La décision du Conseil constitutionnel de reconnaître l’interdiction du mariage homosexuel conforme à la Constitution et de renvoyer au législateur la responsabilité de décider d’un éventuel changement de la loi, a été qualifiée par Corinne Cestino et Sophie Hasslauer, le couple de femmes qui est à l’origine de la saisine, de position « ultra minoritaire », qui émane d’une « élite très rétrograde, au discours dépassé ». Les deux femmes ont été soutenues par une partie de la classe politique et du milieu associatif.
Corinne Cestino et Sophie Hasslauer : l’institutionnalisation de l’homophobie
« C’est scandaleux. Depuis le plus jeune âge, on nous apprend la tolérance, mais on se rend compte aujourd’hui que les plus hautes instances de l’Etat institutionnalisent l’homophobie », a déclaré Sophie Hasslauer, qui vit dans la Marne avec sa compagne, Corinne Cestino, et leurs quatre enfants. « On n’a plus à faire face à une homophobie rampante et déguisée », a-t-elle ajouté, estimant que cette décision « tendrait à prouver que l’homophobie est presque normalisée, légalisée, constitutionnalisée ».
« Maintenant la balle est dans le camp des politiques, et nous, nous allons continuer à envisager des démarches juridiques pour obtenir gain de cause. Notre combat ne s’arrête évidemment pas aujourd’hui », a assuré sa compagne, Corinne Cestino.
Jack Lang, député PS : « la loi française est en retard sur ces questions »

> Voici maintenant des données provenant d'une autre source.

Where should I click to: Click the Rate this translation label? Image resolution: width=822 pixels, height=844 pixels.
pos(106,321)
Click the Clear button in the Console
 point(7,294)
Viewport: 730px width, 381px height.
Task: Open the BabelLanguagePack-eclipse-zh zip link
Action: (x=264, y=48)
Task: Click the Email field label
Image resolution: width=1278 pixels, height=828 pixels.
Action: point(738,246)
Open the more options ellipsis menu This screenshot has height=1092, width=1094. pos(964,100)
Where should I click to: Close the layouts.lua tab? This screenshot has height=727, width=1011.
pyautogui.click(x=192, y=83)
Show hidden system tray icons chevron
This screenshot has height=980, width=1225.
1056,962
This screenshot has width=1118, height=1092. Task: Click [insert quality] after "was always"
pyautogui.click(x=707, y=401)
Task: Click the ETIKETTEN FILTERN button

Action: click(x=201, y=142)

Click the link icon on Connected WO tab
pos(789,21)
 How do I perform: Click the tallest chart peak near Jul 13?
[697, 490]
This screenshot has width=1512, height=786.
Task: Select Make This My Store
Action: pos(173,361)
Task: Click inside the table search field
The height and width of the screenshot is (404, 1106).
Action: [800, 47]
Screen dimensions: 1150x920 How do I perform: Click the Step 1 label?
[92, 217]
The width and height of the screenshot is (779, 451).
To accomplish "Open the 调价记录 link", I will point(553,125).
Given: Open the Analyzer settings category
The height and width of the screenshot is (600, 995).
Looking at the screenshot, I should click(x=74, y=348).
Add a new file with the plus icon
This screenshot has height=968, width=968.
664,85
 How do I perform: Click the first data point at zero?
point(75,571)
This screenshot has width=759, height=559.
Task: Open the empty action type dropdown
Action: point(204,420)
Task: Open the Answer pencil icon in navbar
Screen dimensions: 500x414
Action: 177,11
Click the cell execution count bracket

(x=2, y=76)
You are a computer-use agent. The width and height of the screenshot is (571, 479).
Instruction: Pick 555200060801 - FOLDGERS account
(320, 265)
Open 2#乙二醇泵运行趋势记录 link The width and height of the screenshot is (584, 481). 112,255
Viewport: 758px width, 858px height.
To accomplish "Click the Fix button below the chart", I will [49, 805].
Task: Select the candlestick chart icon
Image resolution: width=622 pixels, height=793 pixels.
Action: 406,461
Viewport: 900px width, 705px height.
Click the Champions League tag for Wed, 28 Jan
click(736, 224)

« Il appartient à la classe politique française de faire preuve enfin d’un véritable courage intellectuel », a exhorté l’ancien ministre Jack Lang. Dans un communiqué diffusé vendredi, le député PS estime « navrant de constater que, sur les questions de l’homoparentalité et du mariage entre les personnes de même sexe, la loi française soit à ce point en retard par comparaison avec des pays comme l’Espagne, le Portugal, le Mexique et les pays du nord de l’Europe ».
Le président du groupe socialiste à l’Assemblée, Jean-Marc Ayrault, a annoncé, vendredi, que son groupe inscrirait « avant l’été » à l’Assemblée nationale sa proposition de loi. « Sauf à inventer le gouvernement des juges, le Conseil constitutionnel ne pouvait pas prendre une autre décision. Il dit le droit, ce n’est pas lui qui fait la loi », a commenté M. Ayrault dans un communiqué. « Le mariage homosexuel est un choix politique qui doit se faire au grand jour au Parlement, devant les Français », a ajouté le député et maire de Nantes.
Le Parti communiste français : « le Conseil constitutionnel à contre-courant »
« Cette décision très regrettable entérine une inégalité devant la loi et ignore l’opinion favorable au mariage gay d’une majorité de Français, puisque 58 % se disent favorables au mariage homosexuel », réagit le Parti communiste dans un communiqué.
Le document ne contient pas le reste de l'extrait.